━━━━━ Record set

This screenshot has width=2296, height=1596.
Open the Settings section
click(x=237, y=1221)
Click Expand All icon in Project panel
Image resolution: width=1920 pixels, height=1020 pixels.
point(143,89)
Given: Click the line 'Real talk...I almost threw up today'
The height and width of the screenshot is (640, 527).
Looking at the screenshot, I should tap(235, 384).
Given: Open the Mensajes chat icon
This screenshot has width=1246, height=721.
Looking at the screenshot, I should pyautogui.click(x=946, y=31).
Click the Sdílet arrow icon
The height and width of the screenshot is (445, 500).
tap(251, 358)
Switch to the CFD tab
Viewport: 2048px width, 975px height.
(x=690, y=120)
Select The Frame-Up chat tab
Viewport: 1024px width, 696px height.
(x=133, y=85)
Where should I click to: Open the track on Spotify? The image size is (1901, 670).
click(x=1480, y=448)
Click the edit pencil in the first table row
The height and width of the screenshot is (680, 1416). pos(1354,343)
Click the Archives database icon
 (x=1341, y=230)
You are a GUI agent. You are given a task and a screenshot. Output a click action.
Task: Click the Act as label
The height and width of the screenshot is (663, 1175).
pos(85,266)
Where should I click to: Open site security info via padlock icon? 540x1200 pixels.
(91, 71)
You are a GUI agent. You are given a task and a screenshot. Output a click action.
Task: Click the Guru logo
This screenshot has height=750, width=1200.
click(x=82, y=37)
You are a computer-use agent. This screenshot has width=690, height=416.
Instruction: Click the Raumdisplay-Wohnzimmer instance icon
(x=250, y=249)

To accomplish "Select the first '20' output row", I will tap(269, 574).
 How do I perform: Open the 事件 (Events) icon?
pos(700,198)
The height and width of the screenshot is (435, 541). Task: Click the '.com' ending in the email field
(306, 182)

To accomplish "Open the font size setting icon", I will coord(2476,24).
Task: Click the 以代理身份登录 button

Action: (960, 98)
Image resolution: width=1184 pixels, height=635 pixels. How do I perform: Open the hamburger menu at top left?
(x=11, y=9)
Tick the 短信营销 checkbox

━━━━━━━━━━

In the listing above, change every "chat" to "conversation" and leave all other text as it is.

This screenshot has width=2296, height=1596.
Open the Settings section
click(x=237, y=1221)
Click Expand All icon in Project panel
Image resolution: width=1920 pixels, height=1020 pixels.
point(143,89)
Given: Click the line 'Real talk...I almost threw up today'
The height and width of the screenshot is (640, 527).
Looking at the screenshot, I should tap(235, 384).
Given: Open the Mensajes conversation icon
This screenshot has width=1246, height=721.
Looking at the screenshot, I should pyautogui.click(x=946, y=31).
Click the Sdílet arrow icon
The height and width of the screenshot is (445, 500).
tap(251, 358)
Switch to the CFD tab
Viewport: 2048px width, 975px height.
(x=690, y=120)
Select The Frame-Up conversation tab
Viewport: 1024px width, 696px height.
(x=133, y=85)
Where should I click to: Open the track on Spotify? The image size is (1901, 670).
click(x=1480, y=448)
Click the edit pencil in the first table row
The height and width of the screenshot is (680, 1416). pos(1354,343)
Click the Archives database icon
 (x=1341, y=230)
You are a GUI agent. You are given a task and a screenshot. Output a click action.
Task: Click the Act as label
The height and width of the screenshot is (663, 1175).
pos(85,266)
Where should I click to: Open site security info via padlock icon? 540x1200 pixels.
(91, 71)
You are a GUI agent. You are given a task and a screenshot. Output a click action.
Task: Click the Guru logo
This screenshot has height=750, width=1200.
click(x=82, y=37)
You are a computer-use agent. This screenshot has width=690, height=416.
Instruction: Click the Raumdisplay-Wohnzimmer instance icon
(x=250, y=249)

To accomplish "Select the first '20' output row", I will tap(269, 574).
 How do I perform: Open the 事件 (Events) icon?
pos(700,198)
The height and width of the screenshot is (435, 541). Task: Click the '.com' ending in the email field
(306, 182)

To accomplish "Open the font size setting icon", I will coord(2476,24).
Task: Click the 以代理身份登录 button

Action: (960, 98)
Image resolution: width=1184 pixels, height=635 pixels. How do I perform: Open the hamburger menu at top left?
(x=11, y=9)
Tick the 短信营销 checkbox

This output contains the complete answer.